▶ [WORK REQUIRED]: Extract each line from the entries below that has the string "status" in it.

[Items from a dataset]
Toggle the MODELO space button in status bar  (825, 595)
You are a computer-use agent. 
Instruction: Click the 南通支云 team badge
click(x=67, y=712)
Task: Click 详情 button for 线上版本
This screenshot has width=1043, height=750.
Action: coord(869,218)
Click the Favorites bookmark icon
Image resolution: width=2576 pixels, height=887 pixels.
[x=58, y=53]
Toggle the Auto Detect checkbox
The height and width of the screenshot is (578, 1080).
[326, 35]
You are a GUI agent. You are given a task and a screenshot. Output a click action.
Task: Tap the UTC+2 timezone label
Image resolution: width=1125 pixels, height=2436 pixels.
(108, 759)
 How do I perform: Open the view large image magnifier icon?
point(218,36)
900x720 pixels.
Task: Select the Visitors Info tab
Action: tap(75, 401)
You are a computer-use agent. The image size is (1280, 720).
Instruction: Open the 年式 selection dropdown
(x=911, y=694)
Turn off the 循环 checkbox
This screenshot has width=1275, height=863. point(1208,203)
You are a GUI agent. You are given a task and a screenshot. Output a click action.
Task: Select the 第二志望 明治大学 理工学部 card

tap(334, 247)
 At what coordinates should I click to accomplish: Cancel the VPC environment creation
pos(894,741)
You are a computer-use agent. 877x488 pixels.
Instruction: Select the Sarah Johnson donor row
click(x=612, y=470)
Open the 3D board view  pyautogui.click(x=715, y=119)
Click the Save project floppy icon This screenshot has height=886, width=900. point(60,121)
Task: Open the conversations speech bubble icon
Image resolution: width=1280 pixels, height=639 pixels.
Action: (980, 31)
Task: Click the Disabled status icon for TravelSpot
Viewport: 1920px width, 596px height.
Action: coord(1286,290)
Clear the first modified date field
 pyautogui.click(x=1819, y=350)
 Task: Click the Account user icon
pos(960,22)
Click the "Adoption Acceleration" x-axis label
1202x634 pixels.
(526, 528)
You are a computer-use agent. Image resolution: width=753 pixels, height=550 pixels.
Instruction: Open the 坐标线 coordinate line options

▶ [SOLUTION TO THIS TASK]:
Toggle the MODELO space button in status bar  (825, 595)
Task: Click the Disabled status icon for TravelSpot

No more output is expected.